MPLA diz que vitória eleitoral é "inequívoca"

"Acreditamos que nas próximas horas já podemos começar a anunciar os números que são ansiados pelos cidadãos", disse João Martins

O secretário do Bureau Político do MPLA para as questões políticas e eleitorais, João Martins, anunciou hoje que a vitória daquele partido, no poder em Angola desde 1975, nas eleições gerais de quarta-feira, é "inequívoca, praticamente incontornável".

O responsável falava aos jornalistas na sede nacional do Movimento Popular de Libertação de Angola (MPLA), em Luanda, no final de uma reunião destinada a fazer o balanço preliminar das eleições gerais, cujas assembleias de voto fecharam às 18:00 de quarta-feira.
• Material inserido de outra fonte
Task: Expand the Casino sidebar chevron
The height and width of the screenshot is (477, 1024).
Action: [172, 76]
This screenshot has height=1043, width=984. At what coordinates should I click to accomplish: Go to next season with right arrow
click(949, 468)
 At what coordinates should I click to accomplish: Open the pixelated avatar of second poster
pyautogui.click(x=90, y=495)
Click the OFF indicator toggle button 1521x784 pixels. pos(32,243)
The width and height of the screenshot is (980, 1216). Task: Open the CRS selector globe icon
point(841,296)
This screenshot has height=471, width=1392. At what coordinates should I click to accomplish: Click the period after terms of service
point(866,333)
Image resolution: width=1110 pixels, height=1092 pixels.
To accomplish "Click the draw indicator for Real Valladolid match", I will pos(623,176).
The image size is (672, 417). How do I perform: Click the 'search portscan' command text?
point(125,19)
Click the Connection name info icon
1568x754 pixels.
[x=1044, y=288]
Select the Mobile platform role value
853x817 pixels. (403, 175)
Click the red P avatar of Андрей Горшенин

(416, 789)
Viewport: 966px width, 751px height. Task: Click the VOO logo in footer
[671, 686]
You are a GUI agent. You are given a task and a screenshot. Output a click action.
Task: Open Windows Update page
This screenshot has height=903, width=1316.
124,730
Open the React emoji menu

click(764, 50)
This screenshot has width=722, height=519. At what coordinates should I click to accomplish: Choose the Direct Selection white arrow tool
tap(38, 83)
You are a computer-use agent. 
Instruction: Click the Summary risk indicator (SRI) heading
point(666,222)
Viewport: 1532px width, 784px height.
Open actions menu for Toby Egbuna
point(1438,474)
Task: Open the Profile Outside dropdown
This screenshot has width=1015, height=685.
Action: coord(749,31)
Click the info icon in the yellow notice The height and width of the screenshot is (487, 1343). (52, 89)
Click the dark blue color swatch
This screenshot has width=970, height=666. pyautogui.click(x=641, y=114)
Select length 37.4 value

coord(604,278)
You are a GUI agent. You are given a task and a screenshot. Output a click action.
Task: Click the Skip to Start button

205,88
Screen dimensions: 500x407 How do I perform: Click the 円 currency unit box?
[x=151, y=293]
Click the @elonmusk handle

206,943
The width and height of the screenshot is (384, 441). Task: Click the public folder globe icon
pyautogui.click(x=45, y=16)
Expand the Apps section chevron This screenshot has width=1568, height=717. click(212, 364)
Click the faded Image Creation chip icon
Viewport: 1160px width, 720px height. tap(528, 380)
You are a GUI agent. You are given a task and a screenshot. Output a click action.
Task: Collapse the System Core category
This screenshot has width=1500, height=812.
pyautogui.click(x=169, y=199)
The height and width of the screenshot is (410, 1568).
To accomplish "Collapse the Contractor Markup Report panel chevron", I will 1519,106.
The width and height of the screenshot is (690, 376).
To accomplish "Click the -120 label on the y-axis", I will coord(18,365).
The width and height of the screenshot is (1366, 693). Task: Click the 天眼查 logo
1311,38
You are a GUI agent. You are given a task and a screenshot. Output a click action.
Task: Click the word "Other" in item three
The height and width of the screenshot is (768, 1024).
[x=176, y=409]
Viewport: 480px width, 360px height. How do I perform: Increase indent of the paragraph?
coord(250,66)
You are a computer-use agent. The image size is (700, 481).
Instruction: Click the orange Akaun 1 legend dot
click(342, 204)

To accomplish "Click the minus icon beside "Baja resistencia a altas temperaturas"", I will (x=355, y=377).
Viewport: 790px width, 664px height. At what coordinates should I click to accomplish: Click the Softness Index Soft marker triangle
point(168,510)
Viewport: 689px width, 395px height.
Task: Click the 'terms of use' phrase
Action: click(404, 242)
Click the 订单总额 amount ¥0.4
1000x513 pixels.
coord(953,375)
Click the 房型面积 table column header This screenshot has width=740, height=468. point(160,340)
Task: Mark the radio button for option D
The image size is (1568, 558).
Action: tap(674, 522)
"A vitória do MPLA é inequívoca, praticamente incontornável, e ela está-se a consolidar em termos numéricos e acreditamos que nas próximas horas já podemos começar a anunciar os números que são ansiados pelos cidadãos", disse João Martins, na mesma declaração, logo após o cabeça de lista e vice-presidente do partido, João Lourenço, ter abandonado a sede do partido.

Numa altura em que decorre o escrutínio das 12.512 assembleias de voto, que incluem 25.873 mesas de voto, e quando a Comissão Nacional Eleitoral (CNE), no seu último pronunciamento, cerca das 23:00 de quarta-feira, não avançou resultados provisórios nem prazos para o efeito, o responsável do MPLA afirma que a vitória do partido "está a ser confirmada a cada passo".

"O que temos a dizer é que devemos aguardar com serenidade, quer os resultados que vão ser divulgados pelos órgãos institucionais competentes, nomeadamente a CNE, quer aqueles que outros setores vão fazendo a sua divulgação. O MPLA está confiante, cada vez mais confiante, agora com maior certeza, depois de já ter feito uma apreciação preliminar dos resultados que os seus delegados de lista forneceram ao centro coordenador da campanha e que estivem em apreciação pela direção do partido", acrescentou.

Mais de 9,3 milhões de angolanos estavam inscritos para escolherem quarta-feira, entre seis candidatos, o sucessor de José Eduardo dos Santos - que não integrou qualquer lista candidata -, com a votação a decorrer até às 18:00.

Esta votação envolve a eleição direta do parlamento (220 deputados) e indireta do Presidente da República, que será o cabeça-de-lista do partido mais votado.